Extracted records:

== Segment start ==

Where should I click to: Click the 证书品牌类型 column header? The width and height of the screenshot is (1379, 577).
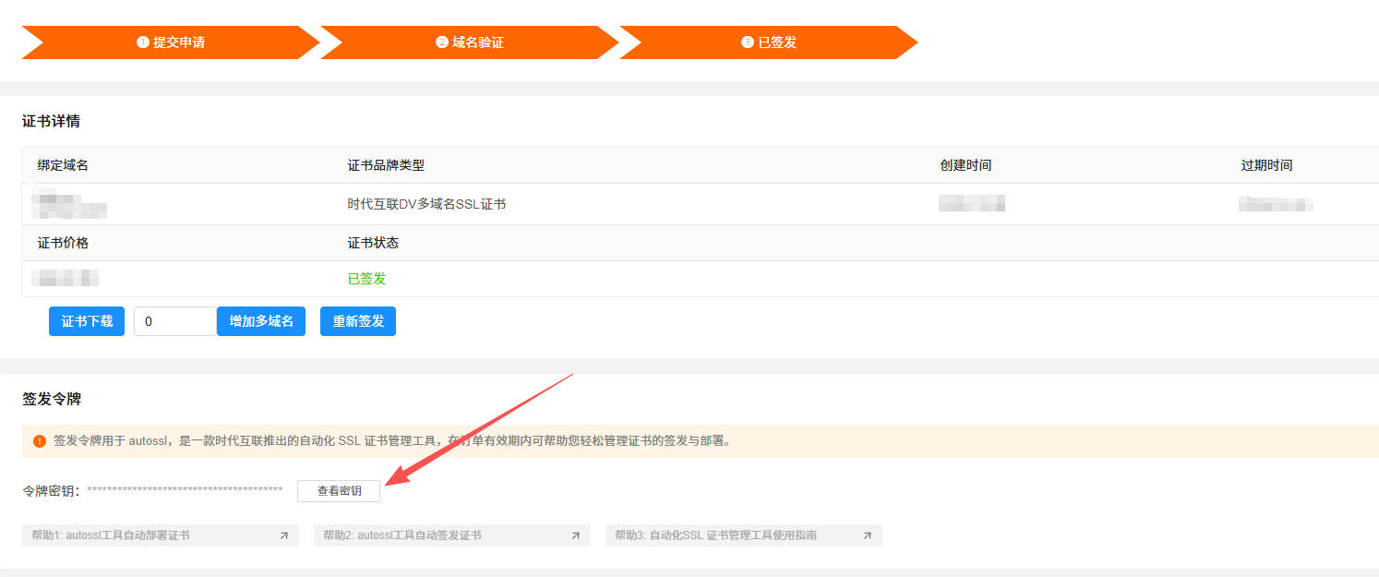(x=386, y=165)
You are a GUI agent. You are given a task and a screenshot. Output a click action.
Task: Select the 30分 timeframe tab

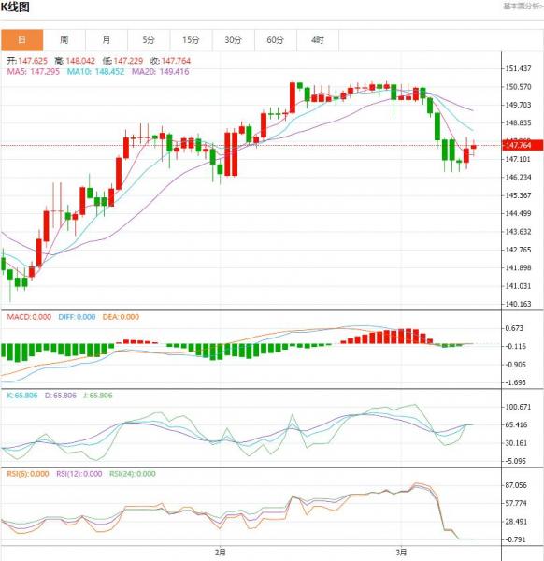point(233,40)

== Segment end ==

Everything from the line containing "You are a GUI" through the end of the data should be printed exactly, line for line, except the pictures.

Solution for this task:
You are a GUI agent. You are given a task and a screenshot. Output a click action.
Task: Select the 30分 timeframe tab

point(233,40)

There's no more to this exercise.